Your Daughter Needs To (Or Wants To) Lose Weight… Now What?

By Tanya Rosen

Before being horrified at the prospect of a child or teen on a “diet,” understand that there is a huge difference between a healthy eating diet and a weight loss diet.

The reality is that young children can be overweight, and overweight children can feel uncomfortable with that extra weight and are even made fun of. If your child is overweight, pretending a problem doesn’t exist will not make it go away. If your child had acne or needed a tutor, you would not object to taking the necessary steps to fix that. Weight is no different.

Just as you want your child to have social skills, academic skills, etc., your child also needs healthy lifestyle skills.

If the subject of weight or healthy eating is approached incorrectly, it is a risk. But if you approach it correctly and positively, it will be one of the best gifts you can give your child.
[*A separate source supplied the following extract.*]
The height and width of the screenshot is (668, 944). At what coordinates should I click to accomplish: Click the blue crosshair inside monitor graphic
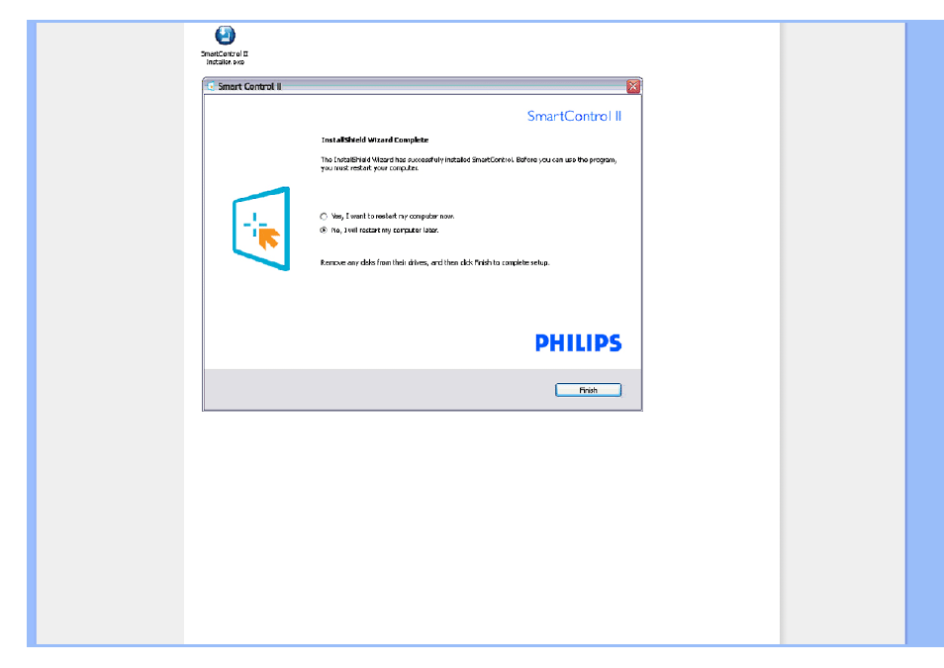click(254, 224)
Creating an environment where your children can make healthy nutritional choices is one of the most important steps you can take to ensure their health.

By fostering a supportive environment, you and your family can develop a positive relationship with healthy food.

Here are some tips for getting children to eat healthy food and form wise nutritional habits.

Other considerations when working with teens:

Teach your children how to eat for life, not just “diet”
Young minds are very formative. My goal when working with anyone, and especially teens, is to teach them the proper way of eating and to empower them with the knowledge they need so that they can continue eating correctly for the rest of their lives. I don’t think anyone is too young to understand food groups or how to read a food label. Even a young child can count the ingredients list. They should know that if there are more than five, the food is usually not healthy.

Beware of eating disorders
Being healthy is great, being obsessed is not. It is important for professionals and parents to watch out for signs of eating disorders. Some signs may include: sneaking food, obsessive weighing, wanting to lose more weight than necessary, constantly thinking and talking about food, abusing laxatives, or excessive exercising.

Boost their confidence
Compliment your daughter’s necklace or headband, admire her grades, or notice how pretty her smile is. Do not talk about her weight. Do not let that weigh down (pun intended) her confidence.